Maskette Explained

Horsename:Maskette
Sire:Disguise
Grandsire:Domino
Dam:Biturica
Damsire:Hamburg
Sex:Filly
Foaled:1906
Country:United States
Color:Brown
Breeder:James R. Keene
Owner:James R. Keene
Trainer:James G. Rowe Sr.
Record:17: 12-3-0
Earnings:$77,090[1]
Race:Futurity Stakes (1908)
Spinaway Stakes (1908)
Matron Stakes (1908)
Alabama Stakes (1909)
Gazelle Handicap (1909)
Ladies Handicap (1909)
Mermaid Stakes (1909)
Pierrepont Handicap (1909)
Awards:American Champion Two-Year-Old Filly (1908)
American Champion Three-Year-Old Filly (1909)
Honors:United States Racing Hall of Fame (2001)
Maskette Stakes (1954-1991)
Updated:April 18, 2020

Maskette (1906 - 1930) was an American Thoroughbred Hall of Fame racehorse who never lost a race against other fillies.

Background

Bred by James R. Keene at his Castleton Farm near Lexington, Kentucky, Maskette was trained by future Hall of Fame inductee James G. Rowe Sr.[2]

Racing career

Although she did not begin racing until late in the summer of 1908, the New York based two-year-old was nonetheless the top filly in the U.S. that year. Of her six starts, she finished second once and won the other five races, including setting a track record for the Saratoga Race Course in winning the Spinaway Stakes, a premier event of the racing season for juvenile fillies. The most important win of Maskette's racing career came in the 1908 Futurity Stakes at Sheepshead Bay Race Track. She defeated both male and female competition in the Futurity which for decades was the richest and most prestigious race in the United States.[3]
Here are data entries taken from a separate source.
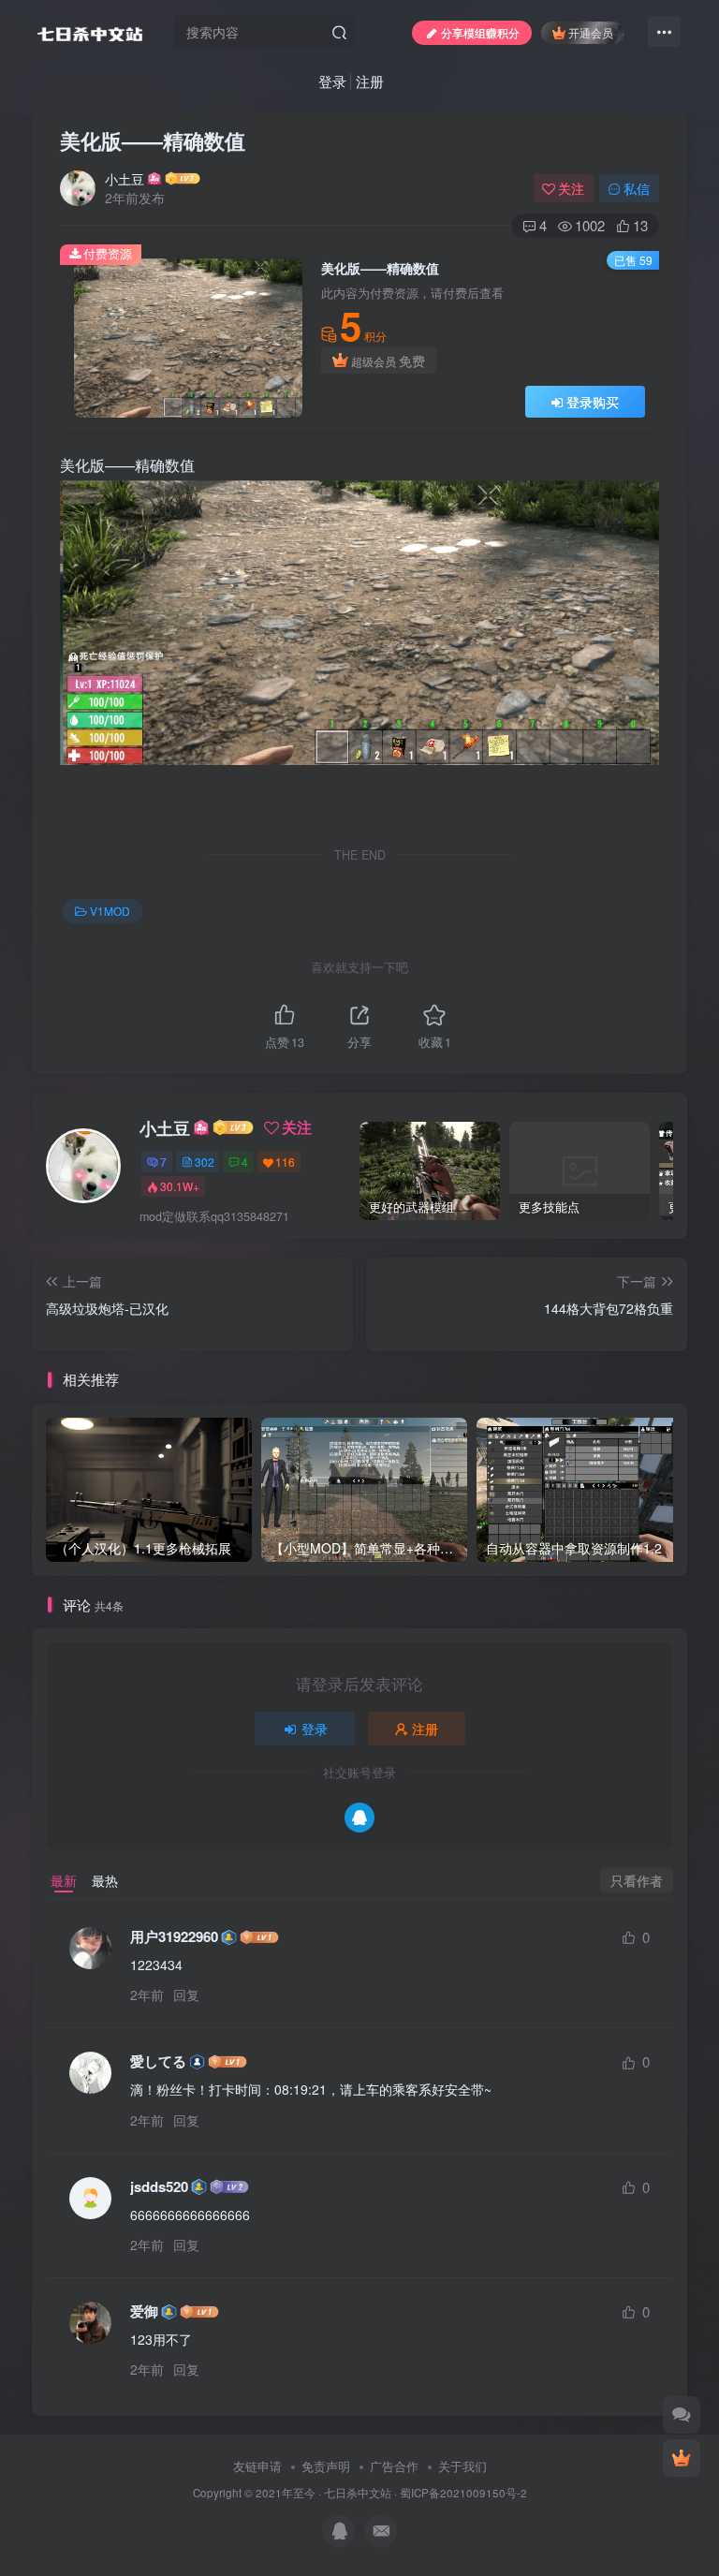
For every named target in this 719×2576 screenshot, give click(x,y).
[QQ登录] (359, 1818)
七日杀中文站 (357, 2492)
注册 (370, 81)
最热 (105, 1880)
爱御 (144, 2311)
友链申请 (257, 2466)
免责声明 (325, 2466)
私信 (637, 188)
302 (204, 1162)
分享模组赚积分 (480, 32)
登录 (332, 81)
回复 (186, 1994)
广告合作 (394, 2466)
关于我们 (462, 2466)
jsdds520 (159, 2187)
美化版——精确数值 (152, 140)
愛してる (158, 2061)
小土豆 (124, 178)
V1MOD (110, 911)
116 (285, 1162)
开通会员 (590, 32)
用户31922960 (174, 1937)
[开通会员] (681, 2458)
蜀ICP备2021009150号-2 (463, 2492)
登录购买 (592, 401)
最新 (64, 1880)
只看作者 (636, 1880)
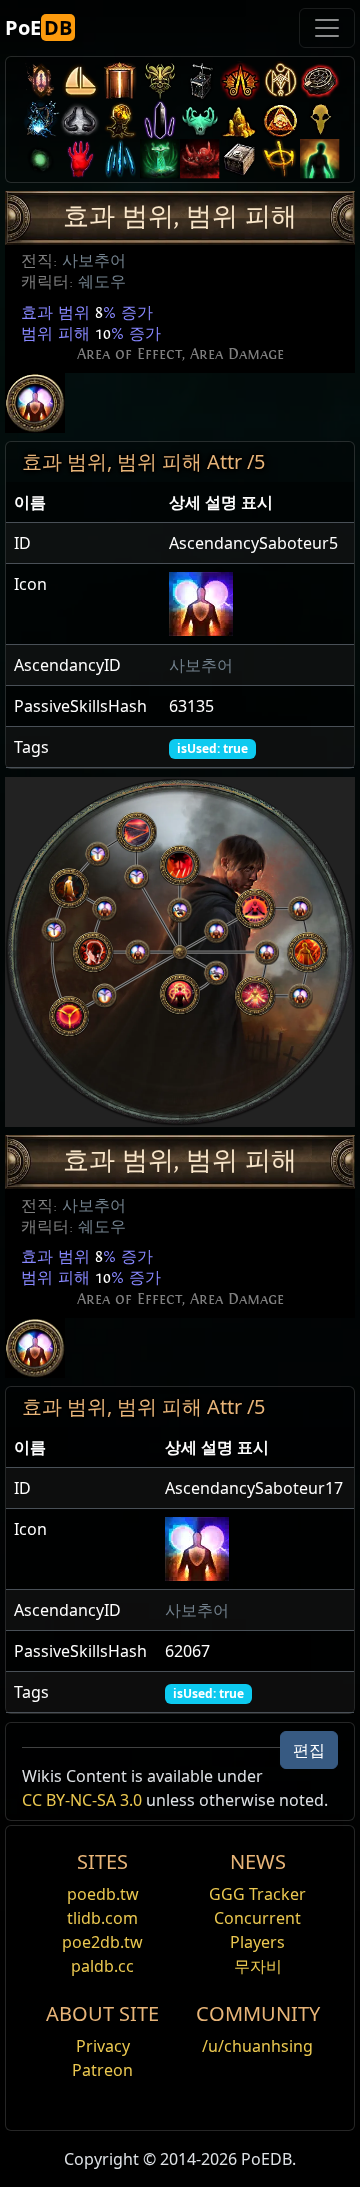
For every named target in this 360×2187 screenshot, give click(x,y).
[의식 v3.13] (280, 80)
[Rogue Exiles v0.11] (320, 158)
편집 (309, 1750)
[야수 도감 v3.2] (320, 119)
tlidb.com (102, 1918)
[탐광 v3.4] (240, 119)
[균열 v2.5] (80, 158)
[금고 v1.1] (240, 158)
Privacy (103, 2046)
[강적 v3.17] (160, 80)
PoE (38, 27)
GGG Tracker (257, 1894)
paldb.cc (102, 1966)
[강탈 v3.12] (320, 80)
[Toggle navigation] (327, 28)
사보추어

The leading filly again at age three, Maskette repeated with five wins and a second in six starts. Of her several major stakes race wins, she captured the Pierrepont Handicap against colts. At age four, she won two of five starts that included another track record, this time at Aqueduct Racetrack.[4]

Stud record

Retired to broodmare duty at her owner's Castleton Farm near Lexington, Kentucky, after producing a filly in 1912 Maskette was sold to prominent American owner/breeder William Kissam Vanderbilt, who shipped her to his Haras du Quesnay breeding farm near Deauville in Lower Normandy, France. Maskette produced four stakes winners before her death at age twenty-four in 1930.

Honors

In 1954, Belmont Park in Elmont, New York honored her memory with the Maskette Stakes, a race for fillies & mares 3-years-old & up. In 1992, the race was renamed for its ill-fated 1990 winner, Go For Wand. In 2001, Maskette was inducted into the United States' National Museum of Racing and Hall of Fame.[5]

Notes and References

  1. Web site: Maskette Horse Pedigree.
  2. Web site: Maskette, The Newest Keene Wonder.: Daughter of Disguise and Biturica. Daily Racing Form at University of Kentucky Archives . 1908-08-09. 2020-04-16.
  3. Web site: Maskette Wins Great Futurity . New York Times. 1 . 1908-08-30 . 2020-04-18.